(Data records)

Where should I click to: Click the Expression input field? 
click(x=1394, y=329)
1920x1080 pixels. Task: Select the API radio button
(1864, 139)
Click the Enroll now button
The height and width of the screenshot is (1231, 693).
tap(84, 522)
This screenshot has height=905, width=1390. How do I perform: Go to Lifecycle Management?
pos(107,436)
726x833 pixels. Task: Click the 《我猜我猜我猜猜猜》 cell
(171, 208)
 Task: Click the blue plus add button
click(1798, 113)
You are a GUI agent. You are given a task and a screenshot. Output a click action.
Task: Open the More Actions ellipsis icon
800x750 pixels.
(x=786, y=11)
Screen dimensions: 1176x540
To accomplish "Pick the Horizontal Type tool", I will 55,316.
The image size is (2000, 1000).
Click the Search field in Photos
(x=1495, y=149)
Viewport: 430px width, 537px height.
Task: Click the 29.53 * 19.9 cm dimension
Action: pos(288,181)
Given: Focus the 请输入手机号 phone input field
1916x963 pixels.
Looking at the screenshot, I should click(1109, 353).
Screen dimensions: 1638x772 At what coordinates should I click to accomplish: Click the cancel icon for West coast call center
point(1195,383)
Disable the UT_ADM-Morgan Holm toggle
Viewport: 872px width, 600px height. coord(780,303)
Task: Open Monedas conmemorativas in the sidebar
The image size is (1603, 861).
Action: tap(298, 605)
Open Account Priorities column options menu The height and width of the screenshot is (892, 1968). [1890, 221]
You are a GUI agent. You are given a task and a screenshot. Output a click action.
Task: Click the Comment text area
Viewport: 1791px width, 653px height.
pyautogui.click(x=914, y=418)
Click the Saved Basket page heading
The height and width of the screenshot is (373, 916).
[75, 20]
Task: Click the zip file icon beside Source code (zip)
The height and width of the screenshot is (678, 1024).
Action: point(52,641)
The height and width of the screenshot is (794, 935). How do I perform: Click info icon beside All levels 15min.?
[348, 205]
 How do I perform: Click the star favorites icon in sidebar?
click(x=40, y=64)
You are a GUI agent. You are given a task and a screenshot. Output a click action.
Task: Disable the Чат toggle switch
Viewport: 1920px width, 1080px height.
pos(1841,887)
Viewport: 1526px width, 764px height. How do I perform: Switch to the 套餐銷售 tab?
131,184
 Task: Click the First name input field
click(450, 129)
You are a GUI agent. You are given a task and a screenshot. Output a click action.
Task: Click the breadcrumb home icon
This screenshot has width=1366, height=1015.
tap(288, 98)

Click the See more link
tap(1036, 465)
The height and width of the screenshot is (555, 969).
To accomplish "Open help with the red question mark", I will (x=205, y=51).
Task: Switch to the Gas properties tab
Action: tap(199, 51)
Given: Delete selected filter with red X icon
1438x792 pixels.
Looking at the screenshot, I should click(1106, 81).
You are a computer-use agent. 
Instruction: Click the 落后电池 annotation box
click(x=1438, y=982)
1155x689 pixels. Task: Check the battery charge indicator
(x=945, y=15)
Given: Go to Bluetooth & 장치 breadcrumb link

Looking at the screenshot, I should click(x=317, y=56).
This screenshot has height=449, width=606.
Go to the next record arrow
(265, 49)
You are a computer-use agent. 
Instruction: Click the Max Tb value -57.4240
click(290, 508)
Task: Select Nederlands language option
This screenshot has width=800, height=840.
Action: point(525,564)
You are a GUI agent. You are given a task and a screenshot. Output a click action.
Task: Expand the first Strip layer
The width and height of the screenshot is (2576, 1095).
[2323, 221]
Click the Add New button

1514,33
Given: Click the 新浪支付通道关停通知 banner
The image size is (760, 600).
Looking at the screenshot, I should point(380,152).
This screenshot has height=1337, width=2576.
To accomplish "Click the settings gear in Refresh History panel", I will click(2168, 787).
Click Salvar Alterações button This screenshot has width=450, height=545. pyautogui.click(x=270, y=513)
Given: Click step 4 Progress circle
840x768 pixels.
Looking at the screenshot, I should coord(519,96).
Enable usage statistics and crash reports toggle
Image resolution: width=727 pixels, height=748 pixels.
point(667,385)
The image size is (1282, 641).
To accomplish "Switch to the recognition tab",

TASK TO COMPLETE: Rewrite the part of the data that opens with the line containing "Task: Click the zip" and closes with the line containing "pos(1841,887)", including the requests. Multiply every coordinate in the answers by 0.25 and round to whole numbers, with halves rounded up.

PROBLEM SOLUTION:
Task: Click the zip file icon beside Source code (zip)
The height and width of the screenshot is (678, 1024).
Action: point(13,160)
The height and width of the screenshot is (794, 935). How do I perform: Click info icon beside All levels 15min.?
[87, 51]
 How do I perform: Click the star favorites icon in sidebar?
click(x=10, y=16)
You are a GUI agent. You are given a task and a screenshot. Output a click action.
Task: Disable the Чат toggle switch
Viewport: 1920px width, 1080px height.
pos(460,222)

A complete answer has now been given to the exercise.